Instructions to follow:
Every entry must be output exactly as it was written.

Source records:
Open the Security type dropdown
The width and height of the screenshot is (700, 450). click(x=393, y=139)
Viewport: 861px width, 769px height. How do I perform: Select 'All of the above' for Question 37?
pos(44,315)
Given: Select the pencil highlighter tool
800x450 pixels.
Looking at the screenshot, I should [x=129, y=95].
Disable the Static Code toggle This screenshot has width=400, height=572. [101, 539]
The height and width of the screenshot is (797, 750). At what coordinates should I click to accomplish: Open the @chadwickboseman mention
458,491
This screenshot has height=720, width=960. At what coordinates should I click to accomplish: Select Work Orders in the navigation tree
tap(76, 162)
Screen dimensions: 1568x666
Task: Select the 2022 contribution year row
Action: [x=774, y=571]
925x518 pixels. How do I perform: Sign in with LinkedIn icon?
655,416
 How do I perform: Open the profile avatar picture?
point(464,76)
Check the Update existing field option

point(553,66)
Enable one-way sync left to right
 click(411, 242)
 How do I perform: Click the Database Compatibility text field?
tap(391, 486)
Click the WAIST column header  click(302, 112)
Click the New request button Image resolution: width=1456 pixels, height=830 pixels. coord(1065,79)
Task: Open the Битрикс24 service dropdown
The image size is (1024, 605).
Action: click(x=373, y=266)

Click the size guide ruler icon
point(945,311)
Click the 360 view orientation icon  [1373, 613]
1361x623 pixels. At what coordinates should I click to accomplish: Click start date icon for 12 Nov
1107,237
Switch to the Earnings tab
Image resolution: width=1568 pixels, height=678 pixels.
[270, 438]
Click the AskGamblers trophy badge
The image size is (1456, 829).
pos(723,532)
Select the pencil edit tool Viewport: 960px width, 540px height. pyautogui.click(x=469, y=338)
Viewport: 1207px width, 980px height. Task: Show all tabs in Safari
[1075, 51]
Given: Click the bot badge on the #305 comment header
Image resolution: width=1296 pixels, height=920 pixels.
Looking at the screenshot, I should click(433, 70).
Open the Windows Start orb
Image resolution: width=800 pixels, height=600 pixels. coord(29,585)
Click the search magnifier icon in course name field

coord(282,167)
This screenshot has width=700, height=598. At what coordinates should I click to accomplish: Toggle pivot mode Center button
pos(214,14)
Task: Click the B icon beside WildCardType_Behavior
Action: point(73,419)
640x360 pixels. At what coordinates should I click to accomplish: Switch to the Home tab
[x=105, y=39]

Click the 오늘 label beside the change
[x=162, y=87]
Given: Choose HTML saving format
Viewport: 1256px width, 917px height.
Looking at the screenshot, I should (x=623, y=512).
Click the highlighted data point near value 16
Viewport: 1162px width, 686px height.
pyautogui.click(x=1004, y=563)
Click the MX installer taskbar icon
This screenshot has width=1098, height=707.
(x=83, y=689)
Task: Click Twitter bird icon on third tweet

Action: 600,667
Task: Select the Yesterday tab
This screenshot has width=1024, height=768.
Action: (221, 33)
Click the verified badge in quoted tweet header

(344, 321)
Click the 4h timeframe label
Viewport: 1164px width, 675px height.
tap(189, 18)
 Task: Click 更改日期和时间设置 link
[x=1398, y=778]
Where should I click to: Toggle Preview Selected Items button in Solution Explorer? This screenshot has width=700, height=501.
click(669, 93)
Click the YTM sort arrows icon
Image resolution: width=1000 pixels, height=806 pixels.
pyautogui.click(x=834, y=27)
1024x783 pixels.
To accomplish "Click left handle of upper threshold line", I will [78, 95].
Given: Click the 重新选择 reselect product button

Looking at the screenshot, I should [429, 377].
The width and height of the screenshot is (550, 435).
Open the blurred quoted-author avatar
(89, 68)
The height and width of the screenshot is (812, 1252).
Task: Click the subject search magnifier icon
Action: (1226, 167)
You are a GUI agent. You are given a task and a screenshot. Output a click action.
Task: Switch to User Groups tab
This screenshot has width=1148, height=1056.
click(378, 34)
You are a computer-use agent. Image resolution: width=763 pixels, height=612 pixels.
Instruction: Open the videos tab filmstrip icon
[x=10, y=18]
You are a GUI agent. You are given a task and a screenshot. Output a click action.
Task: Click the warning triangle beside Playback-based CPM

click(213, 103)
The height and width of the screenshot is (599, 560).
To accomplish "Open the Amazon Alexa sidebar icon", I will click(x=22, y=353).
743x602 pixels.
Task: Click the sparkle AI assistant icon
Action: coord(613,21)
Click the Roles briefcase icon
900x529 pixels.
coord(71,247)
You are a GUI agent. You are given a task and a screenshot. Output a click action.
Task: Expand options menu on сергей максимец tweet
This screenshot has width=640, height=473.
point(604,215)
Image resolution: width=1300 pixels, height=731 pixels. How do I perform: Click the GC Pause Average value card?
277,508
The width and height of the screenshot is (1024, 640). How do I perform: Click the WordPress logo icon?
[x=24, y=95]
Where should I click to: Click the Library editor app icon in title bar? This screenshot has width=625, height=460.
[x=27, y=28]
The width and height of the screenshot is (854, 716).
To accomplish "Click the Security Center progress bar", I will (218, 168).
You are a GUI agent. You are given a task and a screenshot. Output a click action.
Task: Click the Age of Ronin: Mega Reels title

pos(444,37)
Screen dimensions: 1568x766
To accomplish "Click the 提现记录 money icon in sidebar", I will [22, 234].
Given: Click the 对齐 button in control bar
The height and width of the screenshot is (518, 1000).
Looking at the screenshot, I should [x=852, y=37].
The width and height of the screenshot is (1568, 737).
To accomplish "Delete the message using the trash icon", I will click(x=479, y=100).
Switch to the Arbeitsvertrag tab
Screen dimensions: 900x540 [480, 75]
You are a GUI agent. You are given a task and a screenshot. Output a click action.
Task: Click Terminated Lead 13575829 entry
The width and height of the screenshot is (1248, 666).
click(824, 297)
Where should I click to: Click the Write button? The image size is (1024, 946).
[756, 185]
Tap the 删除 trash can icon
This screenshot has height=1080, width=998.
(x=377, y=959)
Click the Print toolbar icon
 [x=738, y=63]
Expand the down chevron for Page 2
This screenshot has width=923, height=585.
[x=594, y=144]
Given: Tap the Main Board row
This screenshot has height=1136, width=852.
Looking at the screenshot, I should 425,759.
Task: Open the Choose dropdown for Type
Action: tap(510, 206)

Answer box:
Open the Security type dropdown
The width and height of the screenshot is (700, 450). click(x=393, y=139)
Viewport: 861px width, 769px height. How do I perform: Select 'All of the above' for Question 37?
pos(44,315)
Given: Select the pencil highlighter tool
800x450 pixels.
Looking at the screenshot, I should [x=129, y=95].
Disable the Static Code toggle This screenshot has width=400, height=572. [101, 539]
The height and width of the screenshot is (797, 750). At what coordinates should I click to accomplish: Open the @chadwickboseman mention
458,491
This screenshot has height=720, width=960. At what coordinates should I click to accomplish: Select Work Orders in the navigation tree
tap(76, 162)
Screen dimensions: 1568x666
Task: Select the 2022 contribution year row
Action: [x=774, y=571]
925x518 pixels. How do I perform: Sign in with LinkedIn icon?
655,416
 How do I perform: Open the profile avatar picture?
point(464,76)
Check the Update existing field option

point(553,66)
Enable one-way sync left to right
 click(411, 242)
 How do I perform: Click the Database Compatibility text field?
tap(391, 486)
Click the WAIST column header  click(302, 112)
Click the New request button Image resolution: width=1456 pixels, height=830 pixels. coord(1065,79)
Task: Open the Битрикс24 service dropdown
The image size is (1024, 605).
Action: click(x=373, y=266)

Click the size guide ruler icon
point(945,311)
Click the 360 view orientation icon  [1373, 613]
1361x623 pixels. At what coordinates should I click to accomplish: Click start date icon for 12 Nov
1107,237
Switch to the Earnings tab
Image resolution: width=1568 pixels, height=678 pixels.
[270, 438]
Click the AskGamblers trophy badge
The image size is (1456, 829).
pos(723,532)
Select the pencil edit tool Viewport: 960px width, 540px height. pyautogui.click(x=469, y=338)
Viewport: 1207px width, 980px height. Task: Show all tabs in Safari
[1075, 51]
Given: Click the bot badge on the #305 comment header
Image resolution: width=1296 pixels, height=920 pixels.
Looking at the screenshot, I should click(433, 70).
Open the Windows Start orb
Image resolution: width=800 pixels, height=600 pixels. coord(29,585)
Click the search magnifier icon in course name field

coord(282,167)
This screenshot has width=700, height=598. At what coordinates should I click to accomplish: Toggle pivot mode Center button
pos(214,14)
Task: Click the B icon beside WildCardType_Behavior
Action: point(73,419)
640x360 pixels. At what coordinates should I click to accomplish: Switch to the Home tab
[x=105, y=39]

Click the 오늘 label beside the change
[x=162, y=87]
Given: Choose HTML saving format
Viewport: 1256px width, 917px height.
Looking at the screenshot, I should (x=623, y=512).
Click the highlighted data point near value 16
Viewport: 1162px width, 686px height.
pyautogui.click(x=1004, y=563)
Click the MX installer taskbar icon
This screenshot has width=1098, height=707.
(x=83, y=689)
Task: Click Twitter bird icon on third tweet

Action: 600,667
Task: Select the Yesterday tab
This screenshot has width=1024, height=768.
Action: (221, 33)
Click the verified badge in quoted tweet header

(344, 321)
Click the 4h timeframe label
Viewport: 1164px width, 675px height.
tap(189, 18)
 Task: Click 更改日期和时间设置 link
[x=1398, y=778]
Where should I click to: Toggle Preview Selected Items button in Solution Explorer? This screenshot has width=700, height=501.
click(669, 93)
Click the YTM sort arrows icon
Image resolution: width=1000 pixels, height=806 pixels.
pyautogui.click(x=834, y=27)
1024x783 pixels.
To accomplish "Click left handle of upper threshold line", I will [78, 95].
Given: Click the 重新选择 reselect product button

Looking at the screenshot, I should [429, 377].
The width and height of the screenshot is (550, 435).
Open the blurred quoted-author avatar
(89, 68)
The height and width of the screenshot is (812, 1252).
Task: Click the subject search magnifier icon
Action: (1226, 167)
You are a GUI agent. You are given a task and a screenshot. Output a click action.
Task: Switch to User Groups tab
This screenshot has width=1148, height=1056.
click(378, 34)
You are a computer-use agent. Image resolution: width=763 pixels, height=612 pixels.
Instruction: Open the videos tab filmstrip icon
[x=10, y=18]
You are a GUI agent. You are given a task and a screenshot. Output a click action.
Task: Click the warning triangle beside Playback-based CPM

click(213, 103)
The height and width of the screenshot is (599, 560).
To accomplish "Open the Amazon Alexa sidebar icon", I will click(x=22, y=353).
743x602 pixels.
Task: Click the sparkle AI assistant icon
Action: coord(613,21)
Click the Roles briefcase icon
900x529 pixels.
coord(71,247)
You are a GUI agent. You are given a task and a screenshot. Output a click action.
Task: Expand options menu on сергей максимец tweet
This screenshot has width=640, height=473.
point(604,215)
Image resolution: width=1300 pixels, height=731 pixels. How do I perform: Click the GC Pause Average value card?
277,508
The width and height of the screenshot is (1024, 640). How do I perform: Click the WordPress logo icon?
[x=24, y=95]
Where should I click to: Click the Library editor app icon in title bar? This screenshot has width=625, height=460.
[x=27, y=28]
The width and height of the screenshot is (854, 716).
To accomplish "Click the Security Center progress bar", I will (218, 168).
You are a GUI agent. You are given a task and a screenshot. Output a click action.
Task: Click the Age of Ronin: Mega Reels title

pos(444,37)
Screen dimensions: 1568x766
To accomplish "Click the 提现记录 money icon in sidebar", I will [22, 234].
Given: Click the 对齐 button in control bar
The height and width of the screenshot is (518, 1000).
Looking at the screenshot, I should [x=852, y=37].
The width and height of the screenshot is (1568, 737).
To accomplish "Delete the message using the trash icon", I will click(x=479, y=100).
Switch to the Arbeitsvertrag tab
Screen dimensions: 900x540 [480, 75]
You are a GUI agent. You are given a task and a screenshot. Output a click action.
Task: Click Terminated Lead 13575829 entry
The width and height of the screenshot is (1248, 666).
click(824, 297)
Where should I click to: Click the Write button? The image size is (1024, 946).
[756, 185]
Tap the 删除 trash can icon
This screenshot has height=1080, width=998.
(x=377, y=959)
Click the Print toolbar icon
 [x=738, y=63]
Expand the down chevron for Page 2
This screenshot has width=923, height=585.
[x=594, y=144]
Given: Tap the Main Board row
This screenshot has height=1136, width=852.
Looking at the screenshot, I should 425,759.
Task: Open the Choose dropdown for Type
Action: tap(510, 206)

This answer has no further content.